# WHAT IS ASKED:
Duplicate the data word for word, beginning at the line that contains "Screen dimensions: 916x700" and stopping after the line that contains "tap(461, 160)".

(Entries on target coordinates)
------------------------------------------------------------------------

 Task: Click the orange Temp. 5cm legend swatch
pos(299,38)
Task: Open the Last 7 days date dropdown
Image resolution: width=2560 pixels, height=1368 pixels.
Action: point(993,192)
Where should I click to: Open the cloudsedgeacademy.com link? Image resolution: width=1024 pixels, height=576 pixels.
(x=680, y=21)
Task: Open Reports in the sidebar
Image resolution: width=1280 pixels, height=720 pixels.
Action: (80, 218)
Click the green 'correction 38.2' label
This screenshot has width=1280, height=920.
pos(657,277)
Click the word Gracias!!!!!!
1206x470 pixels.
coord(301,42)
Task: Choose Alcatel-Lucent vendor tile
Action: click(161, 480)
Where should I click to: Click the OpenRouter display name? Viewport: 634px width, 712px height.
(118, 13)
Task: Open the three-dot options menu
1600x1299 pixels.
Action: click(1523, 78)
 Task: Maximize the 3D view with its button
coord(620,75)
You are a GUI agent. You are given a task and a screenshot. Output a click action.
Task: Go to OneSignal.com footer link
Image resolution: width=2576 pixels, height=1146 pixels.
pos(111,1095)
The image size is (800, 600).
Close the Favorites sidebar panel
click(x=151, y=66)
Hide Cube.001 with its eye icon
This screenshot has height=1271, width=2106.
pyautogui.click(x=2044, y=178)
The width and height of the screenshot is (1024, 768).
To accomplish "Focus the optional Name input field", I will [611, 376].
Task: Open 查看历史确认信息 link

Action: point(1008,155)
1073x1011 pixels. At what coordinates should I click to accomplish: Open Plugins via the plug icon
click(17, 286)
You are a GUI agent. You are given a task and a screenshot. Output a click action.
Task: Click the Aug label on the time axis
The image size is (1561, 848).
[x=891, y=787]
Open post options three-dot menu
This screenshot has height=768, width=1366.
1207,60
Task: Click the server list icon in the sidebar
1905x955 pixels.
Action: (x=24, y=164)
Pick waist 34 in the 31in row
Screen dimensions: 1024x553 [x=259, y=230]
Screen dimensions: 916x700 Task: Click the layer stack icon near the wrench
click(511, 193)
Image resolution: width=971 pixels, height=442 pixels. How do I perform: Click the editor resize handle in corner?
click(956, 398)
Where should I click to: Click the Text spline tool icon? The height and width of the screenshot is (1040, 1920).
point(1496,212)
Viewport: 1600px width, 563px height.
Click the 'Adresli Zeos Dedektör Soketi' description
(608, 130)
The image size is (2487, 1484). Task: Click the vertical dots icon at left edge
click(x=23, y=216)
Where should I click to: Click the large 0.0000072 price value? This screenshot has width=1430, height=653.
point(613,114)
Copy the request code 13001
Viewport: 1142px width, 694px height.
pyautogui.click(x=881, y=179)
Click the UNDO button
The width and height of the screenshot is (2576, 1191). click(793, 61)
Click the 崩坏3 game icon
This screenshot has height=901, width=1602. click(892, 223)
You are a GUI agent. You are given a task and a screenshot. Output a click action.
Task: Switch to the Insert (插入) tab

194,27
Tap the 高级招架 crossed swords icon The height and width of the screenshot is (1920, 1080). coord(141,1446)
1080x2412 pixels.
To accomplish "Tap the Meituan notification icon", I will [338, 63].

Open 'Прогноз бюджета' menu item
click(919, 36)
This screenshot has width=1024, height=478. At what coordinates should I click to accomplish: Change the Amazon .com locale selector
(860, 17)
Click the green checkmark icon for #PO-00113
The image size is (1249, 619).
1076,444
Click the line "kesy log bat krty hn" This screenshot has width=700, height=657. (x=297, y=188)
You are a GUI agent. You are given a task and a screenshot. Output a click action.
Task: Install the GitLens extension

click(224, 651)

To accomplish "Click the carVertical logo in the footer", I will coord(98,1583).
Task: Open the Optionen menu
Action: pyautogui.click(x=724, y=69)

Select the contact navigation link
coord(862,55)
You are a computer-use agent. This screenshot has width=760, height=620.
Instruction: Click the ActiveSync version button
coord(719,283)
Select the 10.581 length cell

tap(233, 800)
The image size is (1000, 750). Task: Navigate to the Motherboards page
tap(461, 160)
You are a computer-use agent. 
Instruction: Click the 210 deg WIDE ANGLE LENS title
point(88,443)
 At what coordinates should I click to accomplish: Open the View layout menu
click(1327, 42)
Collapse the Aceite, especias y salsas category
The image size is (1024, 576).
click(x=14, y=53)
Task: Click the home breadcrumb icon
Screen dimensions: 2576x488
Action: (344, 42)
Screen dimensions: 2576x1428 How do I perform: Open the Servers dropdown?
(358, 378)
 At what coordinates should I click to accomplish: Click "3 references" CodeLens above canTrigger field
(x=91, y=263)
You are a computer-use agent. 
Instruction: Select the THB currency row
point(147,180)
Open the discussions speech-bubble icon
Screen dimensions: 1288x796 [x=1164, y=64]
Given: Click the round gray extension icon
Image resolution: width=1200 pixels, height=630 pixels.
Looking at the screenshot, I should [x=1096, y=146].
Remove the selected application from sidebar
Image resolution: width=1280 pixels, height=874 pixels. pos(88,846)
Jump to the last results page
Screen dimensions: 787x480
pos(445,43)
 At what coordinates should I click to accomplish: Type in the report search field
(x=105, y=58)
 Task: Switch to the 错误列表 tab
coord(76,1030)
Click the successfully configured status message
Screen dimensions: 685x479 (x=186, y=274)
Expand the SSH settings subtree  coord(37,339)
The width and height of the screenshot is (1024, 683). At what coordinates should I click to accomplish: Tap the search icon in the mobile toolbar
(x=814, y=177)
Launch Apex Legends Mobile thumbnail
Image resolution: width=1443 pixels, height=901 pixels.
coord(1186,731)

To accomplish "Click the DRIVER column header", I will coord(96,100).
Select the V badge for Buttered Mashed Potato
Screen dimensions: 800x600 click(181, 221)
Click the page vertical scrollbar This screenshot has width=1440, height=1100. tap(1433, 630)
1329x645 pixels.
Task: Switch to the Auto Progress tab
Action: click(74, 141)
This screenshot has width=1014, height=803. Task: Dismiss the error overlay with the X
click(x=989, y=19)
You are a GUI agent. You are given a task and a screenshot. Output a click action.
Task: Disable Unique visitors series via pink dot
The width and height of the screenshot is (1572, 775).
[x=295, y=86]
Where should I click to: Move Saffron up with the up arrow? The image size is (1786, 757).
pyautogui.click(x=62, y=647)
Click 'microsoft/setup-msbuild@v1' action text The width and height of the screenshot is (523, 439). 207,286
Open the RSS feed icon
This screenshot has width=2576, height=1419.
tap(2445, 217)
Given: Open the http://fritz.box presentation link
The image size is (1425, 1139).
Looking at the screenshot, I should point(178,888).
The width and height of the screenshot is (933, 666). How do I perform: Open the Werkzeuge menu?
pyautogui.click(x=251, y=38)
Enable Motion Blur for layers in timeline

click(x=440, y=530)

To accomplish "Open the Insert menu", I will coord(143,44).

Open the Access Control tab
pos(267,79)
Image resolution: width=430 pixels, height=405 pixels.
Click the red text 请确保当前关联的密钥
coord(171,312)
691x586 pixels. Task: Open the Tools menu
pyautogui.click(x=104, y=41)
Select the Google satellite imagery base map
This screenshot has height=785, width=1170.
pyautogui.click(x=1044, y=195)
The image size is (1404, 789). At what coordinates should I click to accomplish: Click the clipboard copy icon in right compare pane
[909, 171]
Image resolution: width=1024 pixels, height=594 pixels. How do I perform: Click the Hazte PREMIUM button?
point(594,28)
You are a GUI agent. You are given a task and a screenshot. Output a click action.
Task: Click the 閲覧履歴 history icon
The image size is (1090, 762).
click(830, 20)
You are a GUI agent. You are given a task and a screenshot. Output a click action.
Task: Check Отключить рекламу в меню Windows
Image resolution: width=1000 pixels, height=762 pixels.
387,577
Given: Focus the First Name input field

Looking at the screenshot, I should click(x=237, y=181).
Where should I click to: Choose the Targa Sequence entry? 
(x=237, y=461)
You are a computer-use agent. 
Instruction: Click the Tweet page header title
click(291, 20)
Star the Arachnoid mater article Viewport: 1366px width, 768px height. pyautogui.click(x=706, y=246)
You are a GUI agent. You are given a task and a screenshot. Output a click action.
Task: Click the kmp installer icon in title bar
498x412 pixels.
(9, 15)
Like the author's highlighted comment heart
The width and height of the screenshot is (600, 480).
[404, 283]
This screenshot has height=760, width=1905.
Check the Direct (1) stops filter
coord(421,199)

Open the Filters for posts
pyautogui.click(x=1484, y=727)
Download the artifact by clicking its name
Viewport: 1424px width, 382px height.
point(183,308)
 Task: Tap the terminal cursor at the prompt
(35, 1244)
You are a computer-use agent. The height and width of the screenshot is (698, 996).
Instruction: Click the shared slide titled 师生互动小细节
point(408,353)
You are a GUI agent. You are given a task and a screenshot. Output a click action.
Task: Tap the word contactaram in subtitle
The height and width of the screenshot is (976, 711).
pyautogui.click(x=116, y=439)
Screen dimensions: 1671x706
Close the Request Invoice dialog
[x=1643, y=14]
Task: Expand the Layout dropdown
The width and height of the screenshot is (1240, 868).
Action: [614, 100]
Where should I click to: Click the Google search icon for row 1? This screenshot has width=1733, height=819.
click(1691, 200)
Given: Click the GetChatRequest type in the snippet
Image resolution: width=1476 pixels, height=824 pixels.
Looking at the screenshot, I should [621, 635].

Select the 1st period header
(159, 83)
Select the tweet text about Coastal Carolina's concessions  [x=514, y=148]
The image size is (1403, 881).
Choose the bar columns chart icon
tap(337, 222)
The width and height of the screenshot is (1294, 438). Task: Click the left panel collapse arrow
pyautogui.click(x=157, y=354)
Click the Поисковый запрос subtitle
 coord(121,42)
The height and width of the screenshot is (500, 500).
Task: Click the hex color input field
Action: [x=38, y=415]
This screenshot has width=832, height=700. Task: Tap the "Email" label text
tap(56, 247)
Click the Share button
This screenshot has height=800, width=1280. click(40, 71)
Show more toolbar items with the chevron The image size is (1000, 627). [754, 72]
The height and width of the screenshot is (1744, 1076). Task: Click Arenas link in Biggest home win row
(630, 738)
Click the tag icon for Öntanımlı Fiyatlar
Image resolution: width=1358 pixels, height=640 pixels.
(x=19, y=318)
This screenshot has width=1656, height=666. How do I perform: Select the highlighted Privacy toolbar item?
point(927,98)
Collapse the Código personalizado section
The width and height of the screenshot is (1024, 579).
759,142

------------------------------------------------------------------------

# THE COMPLETED TASK:
Screen dimensions: 916x700 Task: Click the layer stack icon near the wrench
click(511, 193)
Image resolution: width=971 pixels, height=442 pixels. How do I perform: Click the editor resize handle in corner?
click(956, 398)
Where should I click to: Click the Text spline tool icon? The height and width of the screenshot is (1040, 1920).
point(1496,212)
Viewport: 1600px width, 563px height.
Click the 'Adresli Zeos Dedektör Soketi' description
(608, 130)
The image size is (2487, 1484). Task: Click the vertical dots icon at left edge
click(x=23, y=216)
Where should I click to: Click the large 0.0000072 price value? This screenshot has width=1430, height=653.
point(613,114)
Copy the request code 13001
Viewport: 1142px width, 694px height.
pyautogui.click(x=881, y=179)
Click the UNDO button
The width and height of the screenshot is (2576, 1191). click(793, 61)
Click the 崩坏3 game icon
This screenshot has height=901, width=1602. click(892, 223)
You are a GUI agent. You are given a task and a screenshot. Output a click action.
Task: Switch to the Insert (插入) tab

194,27
Tap the 高级招架 crossed swords icon The height and width of the screenshot is (1920, 1080). coord(141,1446)
1080x2412 pixels.
To accomplish "Tap the Meituan notification icon", I will [338, 63].

Open 'Прогноз бюджета' menu item
click(919, 36)
This screenshot has width=1024, height=478. At what coordinates should I click to accomplish: Change the Amazon .com locale selector
(860, 17)
Click the green checkmark icon for #PO-00113
The image size is (1249, 619).
1076,444
Click the line "kesy log bat krty hn" This screenshot has width=700, height=657. (x=297, y=188)
You are a GUI agent. You are given a task and a screenshot. Output a click action.
Task: Install the GitLens extension

click(224, 651)

To accomplish "Click the carVertical logo in the footer", I will coord(98,1583).
Task: Open the Optionen menu
Action: pyautogui.click(x=724, y=69)

Select the contact navigation link
coord(862,55)
You are a computer-use agent. This screenshot has width=760, height=620.
Instruction: Click the ActiveSync version button
coord(719,283)
Select the 10.581 length cell

tap(233, 800)
The image size is (1000, 750). Task: Navigate to the Motherboards page
tap(461, 160)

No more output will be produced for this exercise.